--- ОТРЫВОК ИЗ ИСТОЧНИКА ---
Печет боязливая баба по обету на весеннего Богослова (8 мая память евангелиста Иоанна Богослова), чтобы урожай был на яровое, которое с этого дня кое-где и посеют. Кого теми обетными пирогами будет она угощать, задобривая на молитву?
Опять-таки нищих и странников. Это их праздник с пирогами, весенний.
Летом варят для них мирскую кашу, тоже в качестве угощения, на приметный в крестьянстве день Акулины (13 июня), который зовется и «гречишником» (за неделю до него или неделю после сеют гречу), и «задери хвосты» (потому что на скот в поле начинает нападать мошка).
Зимой нищей братии опять почет на Никольщину, когда все варят пиво и все перегостят друг у друга.
– Всего припасено, будь добрым соседом, не мысля зла, будь молельщиком, вспоминая про живых и умерших: все милости просим брагу пить!
В той же Владимирской губернии соблюдается очень древний обычай (и в особенности твердо около Шуи, Мстеры и т. д.), оставшийся, впрочем, только у староверов. Этот обычай – тайная милостыня всем беднякам (и прежде других, конечно, нищим) от тех, у кого окажется в доме опасный больной или налетит на семью и дела поветрие бед и напастей.
В милостыню полагается: гречневая крупа, пшено, мука, печеный хлеб, и в особенности белый, вроде баранок, восковые свечи и деньги. Разносит тайную милостыню избранный человек ночью самым осторожным способом, чтобы не открыть и не указать на того, кто послал. Выбирают обыкновенно женщин и девок, которые кладут милостыню, как в Шуе и около, на окно или отдают, как во Мстере, на руки кого-либо из домашних, вызванного легоньким стуком к подоконнику. В последнем случае тот, кто подает, закутывается и обвязывает все лицо платком, кроме глаз. Нашедший неожиданное подаяние обязан помолиться, а такая молитва, думают, очень верно и скоро избавляет от всяких бед и напастей.
--- ФРАГМЕНТ ДАННЫХ ---
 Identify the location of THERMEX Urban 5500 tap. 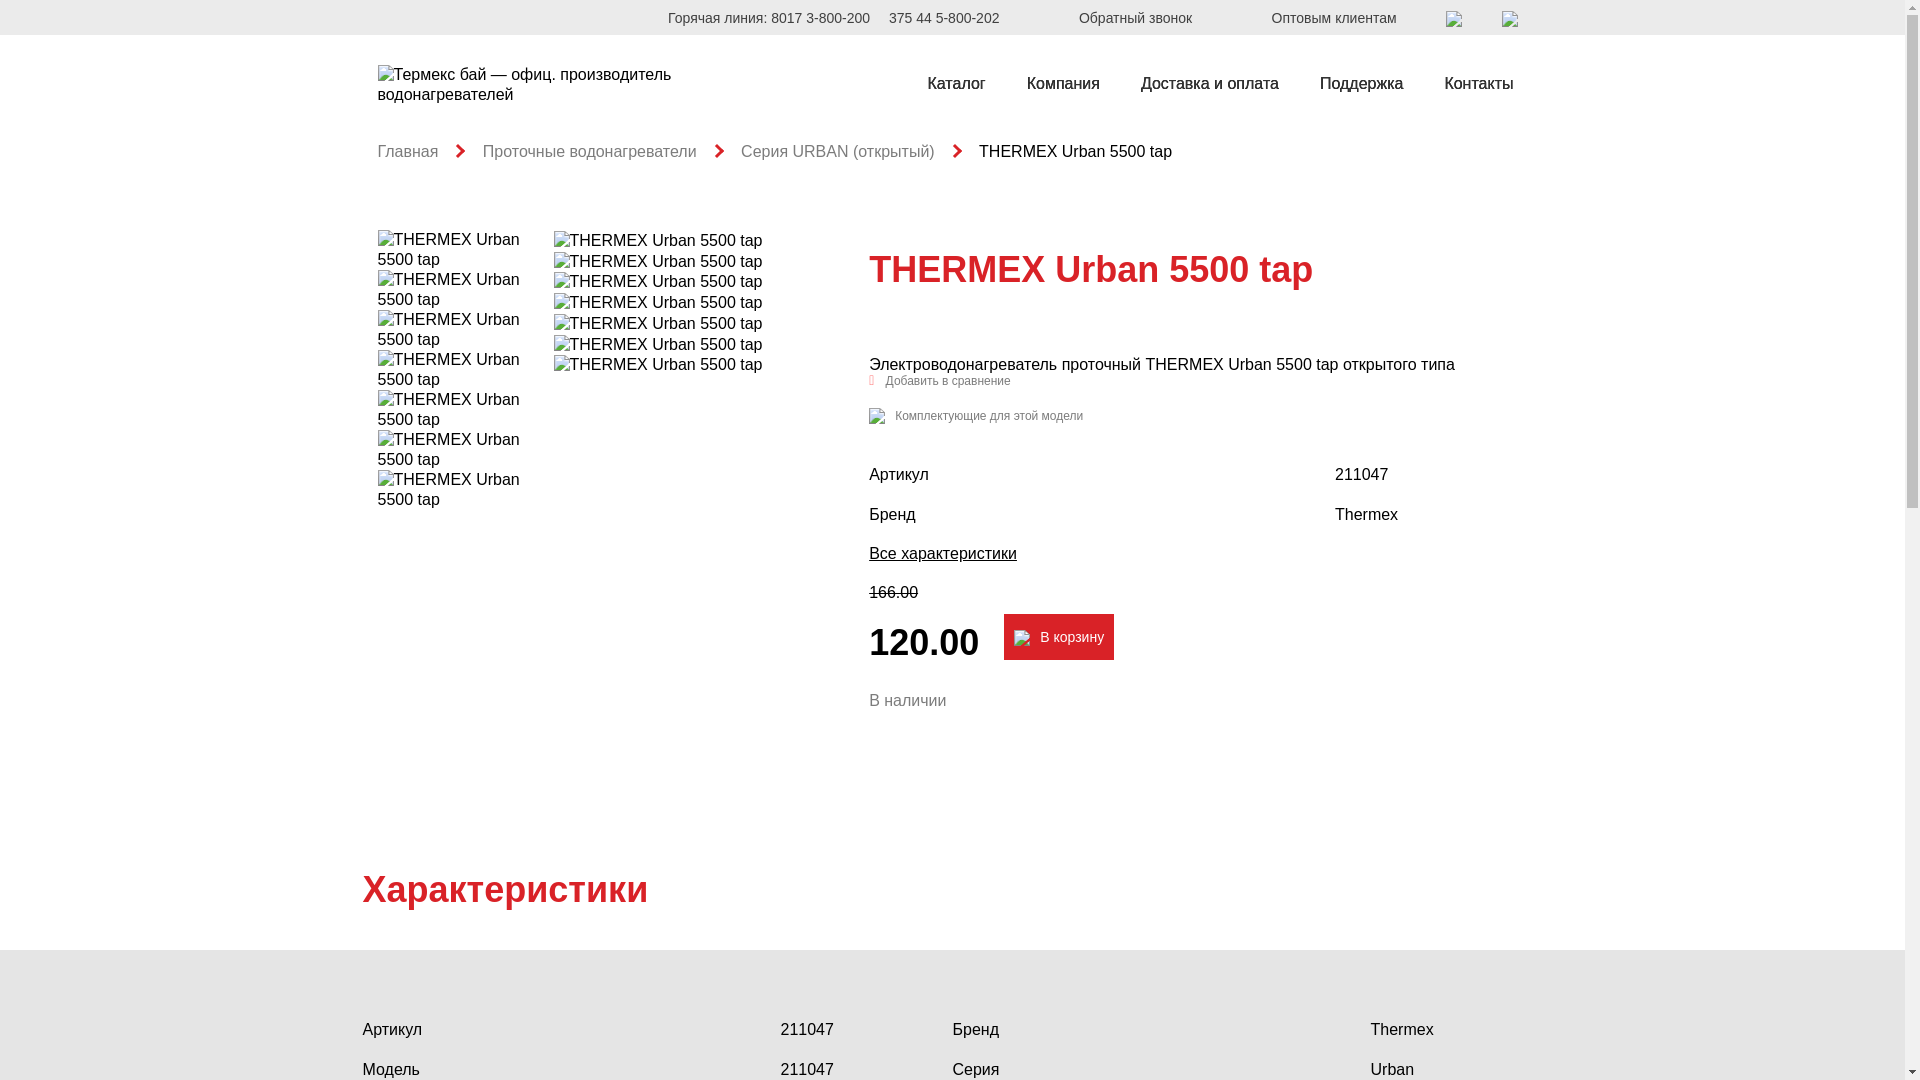
(658, 345).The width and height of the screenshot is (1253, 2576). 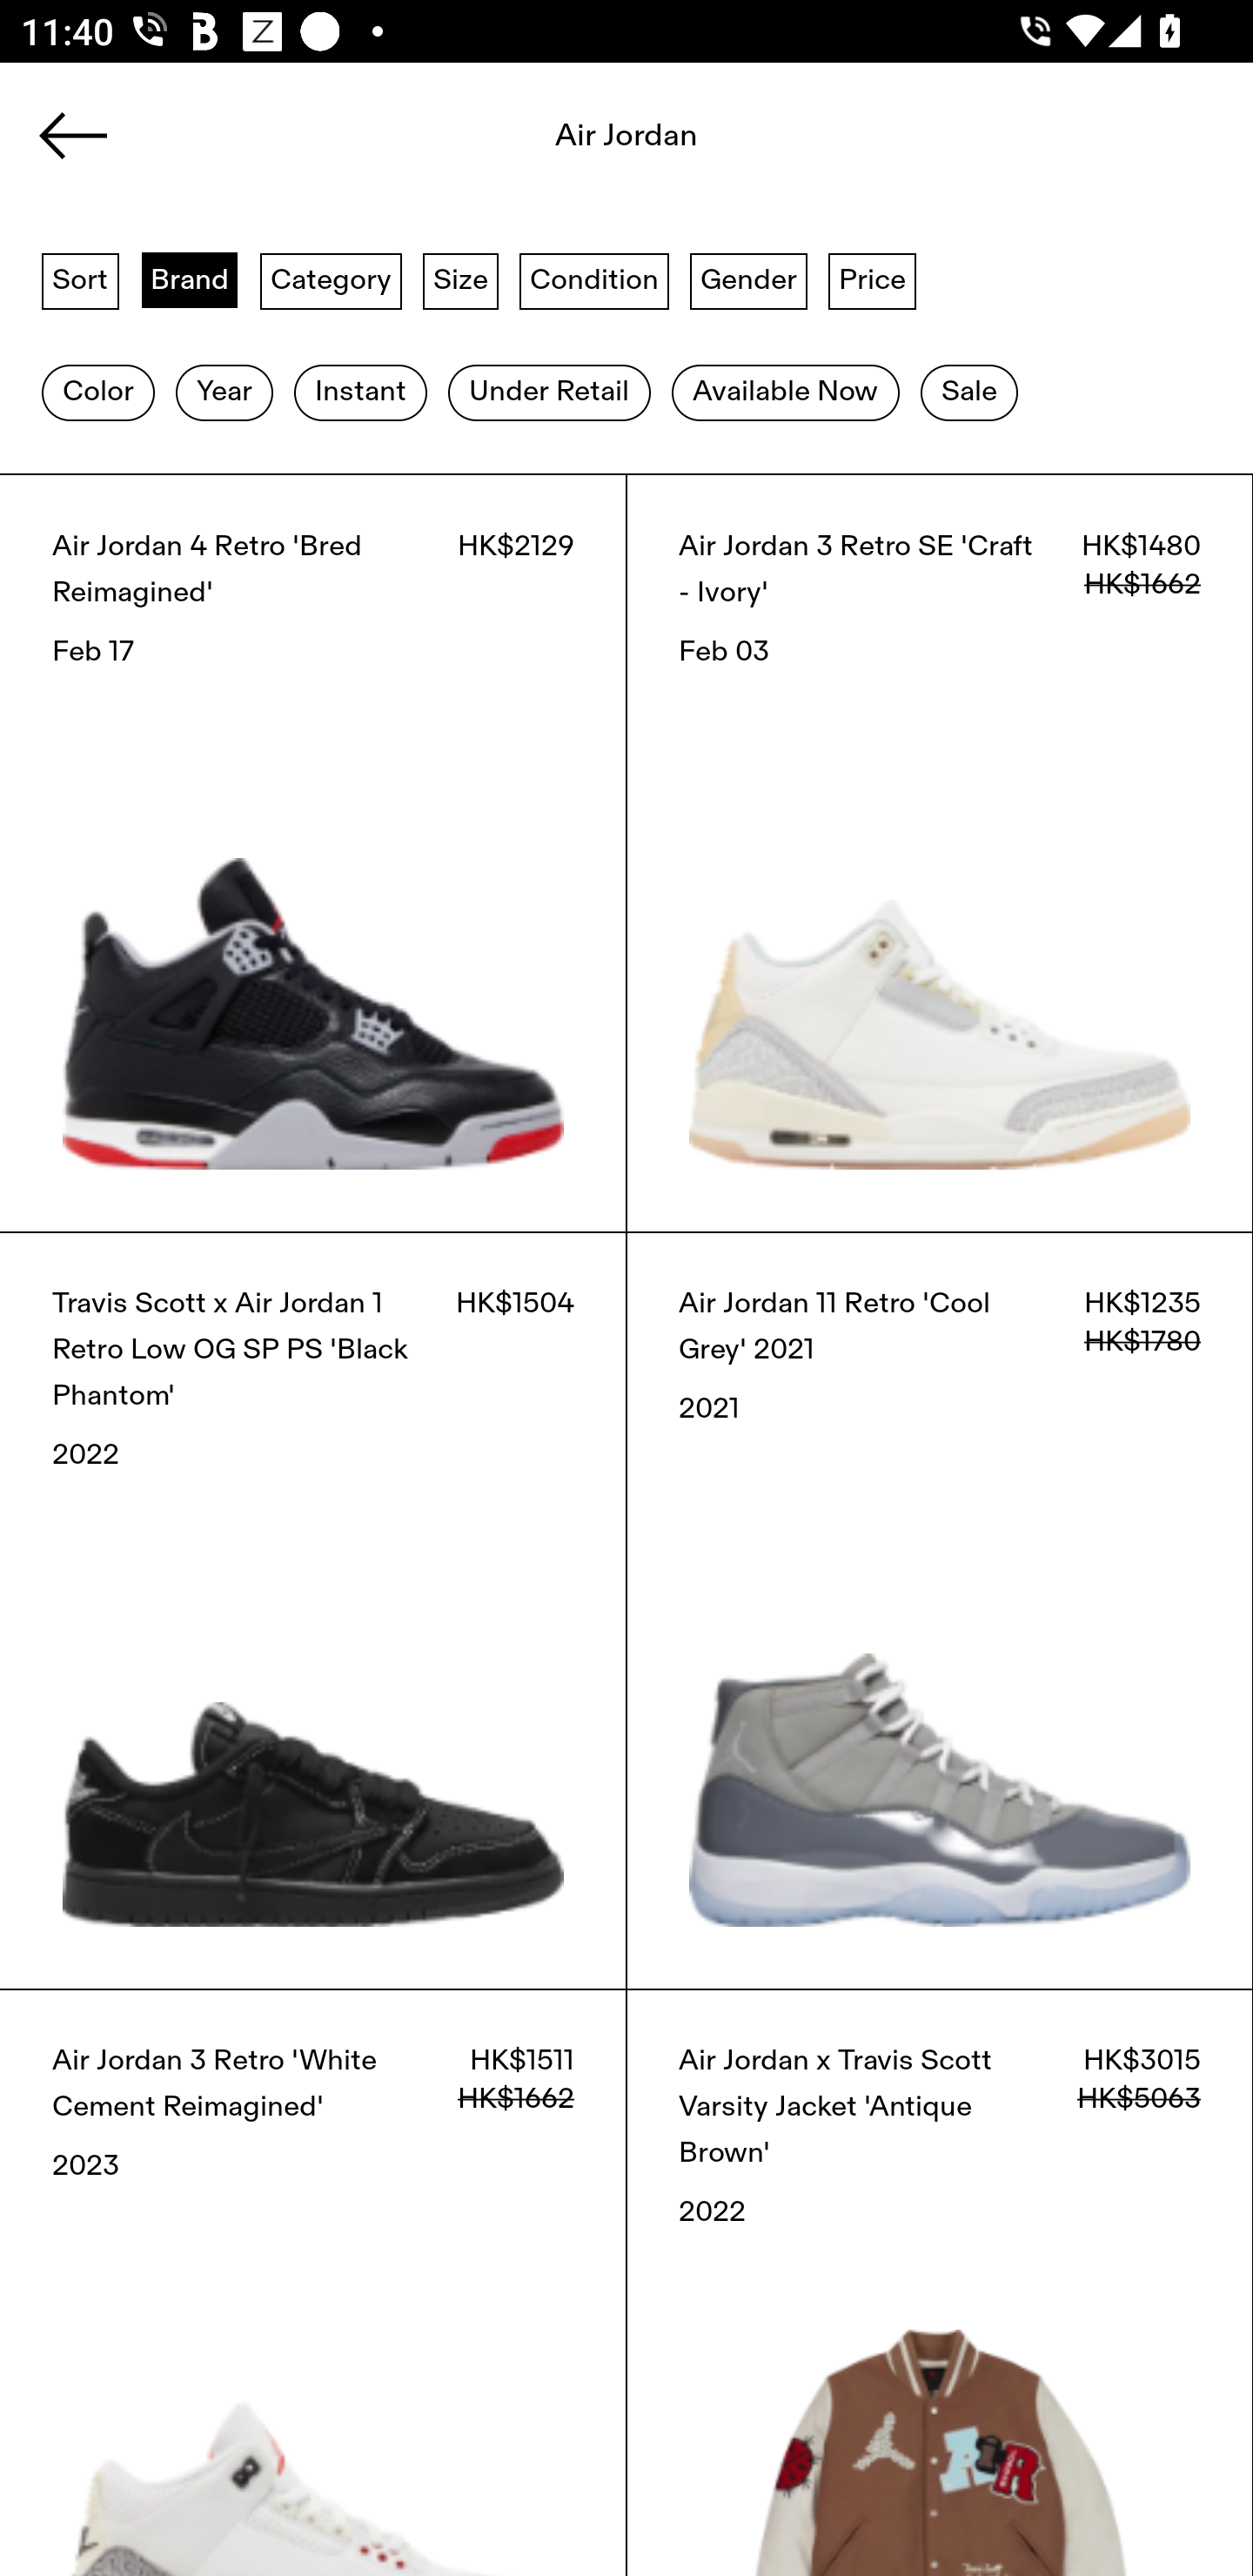 What do you see at coordinates (461, 279) in the screenshot?
I see `Size` at bounding box center [461, 279].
---
▶ _ЗАДАЧА ДЛЯ РЕШЕНИЯ_:
Сократите абзац текста о крестьянских обычаях, который начинается словами «В милостыню полагается», или перепишите его списком, сохранив основные факты.

▶ _РЕШЕНИЕ ЗАДАЧИ_:
- Состав милостыни: гречневая крупа, пшено, мука, печеный хлеб (особенно белый, вроде баранок), восковые свечи, деньги.
- Разносит ее ночью избранный человек, обычно женщина или девка. Делает это осторожно, чтобы не выдать того, кто послал.
- В Шуе и около милостыню кладут на окно. Во Мстере ее отдают в руки кому-то из домашних, вызванному легким стуком к подоконнику. Подающий при этом закутывается и обвязывает лицо платком, оставляя открытыми только глаза.
- Нашедший подаяние обязан помолиться. Считается, что такая молитва верно и скоро избавляет от бед и напастей.